The majority of performance wear is made of polyester, polyester spandex, and most rashguards (surfing ones at least) are made of nylon, nylon spandex.
It is the weave of the fabric (the size and number of holes) that determines breathability or resistance to air movement. Any woven or knit fabric will breathe - even if the weave is made of rubber strands.
is rubber that is inserted into fabric to give it stretch. Rubber is weak, however, and people can be allergic to it--Latex Allergy-- so when putting a garment with spandex in the dryer, it tends to dry out and the strands break meaning the garment loses compression power.
Polyester vs Nylon
Polyester fabrics perform better than nylon for moisture management because polyester is more hydrophobic. Nylon threads will absorb more water than Polyester, water requires more heat energy to warm than does air, so nylon will feel colder when wet, and stay wet longer, and when saturated impede breathability.
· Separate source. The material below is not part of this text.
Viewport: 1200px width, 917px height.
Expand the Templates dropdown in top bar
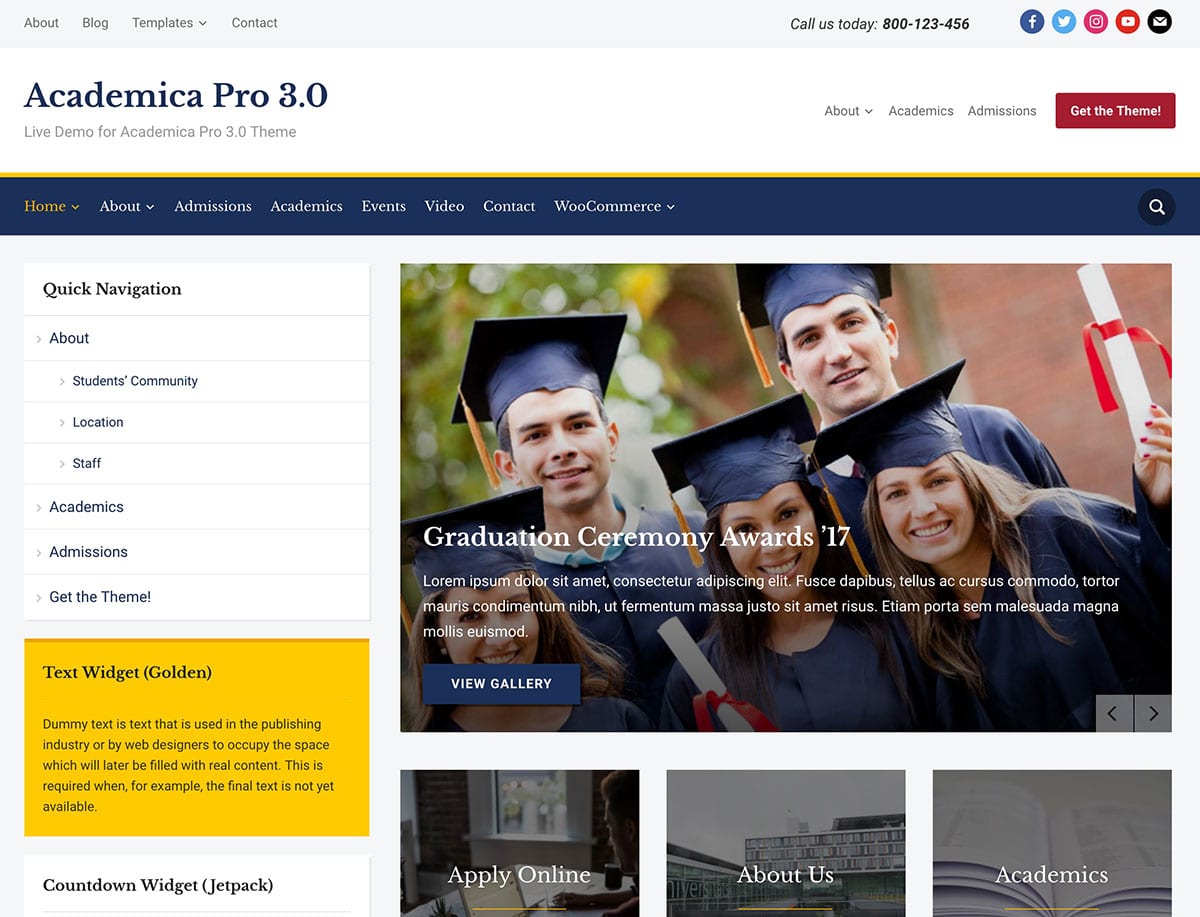169,22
The down-side for polyester is odor retention, and durability (Nylon lasts longer).
Polyester is hydrophobic, meaning it does not absorb water. This means that when it is dyed, only the color of the dye dissolves into the fabric (not any water-base), making the dye permanent. Nylon® possesses hydrophilic qualities (that is, it absorbs water). Its inability to repel water causes the fabric to swell and ultimately weakens the molecular structure. The dyestuffs used on nylon® tend to oxidize, a reaction which is catalyzed by light. The microscopic effects range from color fading to complete degradation of the polymer matrix. This is why the colors fade in nylon-lycra® swimsuits over time, but do not fade in polyester-lycra® swimsuits (Man-Made Fiber Yearbook, August 2000).
Polyester holds printing much better because it can take higher heat during the printing which causes a better adhesion. Nylon will melt if it is printed at too high of heat. Check out your rashguards and you will see that most are nylon and they dont hold prints very long.